I have better footage of the process, but this is all I have up on Youtube so far:



They're just a pair of tongs with 1" square bar welded to the jaws. These act like heat reservoirs. You get them glowing a good orange, then clamp the spine of the blade you want to temper. Hold the tongs in place and watch the colors run. As the straw works its way closer to the edge, move down to the next section. Keep an eye on the area you just left, and if the colors continue to creep too far, cool that part of the edge down with a soaking wet rag. Keep going until you've covered the whole blade, re-heating the tongs as needed. The pictures in the video are a bit deceptive; it really needs to be pretty hot to efficiently transfer the heat into the blade. I'd recommend on a big 5160 blade that you draw the spine to a blue and the edge to a straw (getting it a bit brown or purple is ok, but don't go past that). I'd also draw the tip of the blade to a purple or blue. The tip is a weak point and can snap off kind of easily if it's stressed while left as hard as the rest of the edge.

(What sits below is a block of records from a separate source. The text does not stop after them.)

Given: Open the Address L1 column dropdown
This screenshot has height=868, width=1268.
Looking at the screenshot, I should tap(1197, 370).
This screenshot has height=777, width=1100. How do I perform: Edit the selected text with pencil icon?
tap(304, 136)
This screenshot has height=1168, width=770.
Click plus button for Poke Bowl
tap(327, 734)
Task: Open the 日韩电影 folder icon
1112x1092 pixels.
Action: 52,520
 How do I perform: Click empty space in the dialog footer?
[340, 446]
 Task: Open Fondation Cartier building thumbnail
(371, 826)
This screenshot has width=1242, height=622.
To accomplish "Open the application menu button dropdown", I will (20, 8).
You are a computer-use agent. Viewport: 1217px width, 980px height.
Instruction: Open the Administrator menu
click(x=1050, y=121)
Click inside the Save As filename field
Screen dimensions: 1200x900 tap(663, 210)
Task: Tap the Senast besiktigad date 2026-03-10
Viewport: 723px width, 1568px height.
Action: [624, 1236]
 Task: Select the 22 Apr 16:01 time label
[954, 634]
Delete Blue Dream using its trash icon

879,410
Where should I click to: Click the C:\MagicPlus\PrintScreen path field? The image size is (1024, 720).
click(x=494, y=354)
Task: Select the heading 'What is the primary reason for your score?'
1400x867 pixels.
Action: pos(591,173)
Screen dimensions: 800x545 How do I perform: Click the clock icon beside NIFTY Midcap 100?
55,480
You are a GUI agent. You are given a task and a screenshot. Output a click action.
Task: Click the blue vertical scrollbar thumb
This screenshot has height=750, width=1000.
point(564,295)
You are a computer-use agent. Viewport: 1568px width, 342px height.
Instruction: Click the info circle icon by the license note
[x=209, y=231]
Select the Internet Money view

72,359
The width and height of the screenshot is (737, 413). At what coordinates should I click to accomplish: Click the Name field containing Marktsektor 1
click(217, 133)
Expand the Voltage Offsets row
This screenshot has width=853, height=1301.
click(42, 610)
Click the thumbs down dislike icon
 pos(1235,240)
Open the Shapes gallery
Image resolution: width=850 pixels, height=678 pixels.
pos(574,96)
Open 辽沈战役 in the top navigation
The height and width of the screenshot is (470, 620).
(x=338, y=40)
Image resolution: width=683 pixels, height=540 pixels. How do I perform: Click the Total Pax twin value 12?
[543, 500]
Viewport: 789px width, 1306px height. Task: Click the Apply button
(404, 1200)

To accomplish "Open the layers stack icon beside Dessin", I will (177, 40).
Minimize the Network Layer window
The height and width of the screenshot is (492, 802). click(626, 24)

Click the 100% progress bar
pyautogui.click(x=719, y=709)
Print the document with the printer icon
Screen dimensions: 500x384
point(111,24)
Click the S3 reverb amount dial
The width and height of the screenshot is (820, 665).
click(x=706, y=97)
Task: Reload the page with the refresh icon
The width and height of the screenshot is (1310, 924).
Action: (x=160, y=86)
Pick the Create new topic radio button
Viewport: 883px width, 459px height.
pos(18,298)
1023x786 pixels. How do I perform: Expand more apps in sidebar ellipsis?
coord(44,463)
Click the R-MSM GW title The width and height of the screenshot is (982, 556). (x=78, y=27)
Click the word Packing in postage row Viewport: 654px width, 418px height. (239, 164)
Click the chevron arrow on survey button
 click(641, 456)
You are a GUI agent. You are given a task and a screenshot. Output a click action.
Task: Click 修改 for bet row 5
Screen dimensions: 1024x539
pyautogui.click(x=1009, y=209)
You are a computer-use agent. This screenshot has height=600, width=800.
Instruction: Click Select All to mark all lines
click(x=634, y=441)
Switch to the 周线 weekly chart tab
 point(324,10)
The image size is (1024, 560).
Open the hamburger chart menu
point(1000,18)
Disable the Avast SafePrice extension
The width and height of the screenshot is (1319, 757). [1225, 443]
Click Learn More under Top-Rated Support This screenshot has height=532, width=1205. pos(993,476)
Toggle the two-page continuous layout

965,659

I've heard some folks talk about tempering by eye using a torch or tongs going too fast and leaving the core of the blade hard while the outer part has changed color, making it a lot more brittle and prone to breakage. I have to say that I haven't had any problems with this method. I think I'm going slowly enough that the heat is soaking the whole way. However, just to make sure, I have added a cycle in my kiln after differentially tempering with the tongs to make sure that it has soaked enough.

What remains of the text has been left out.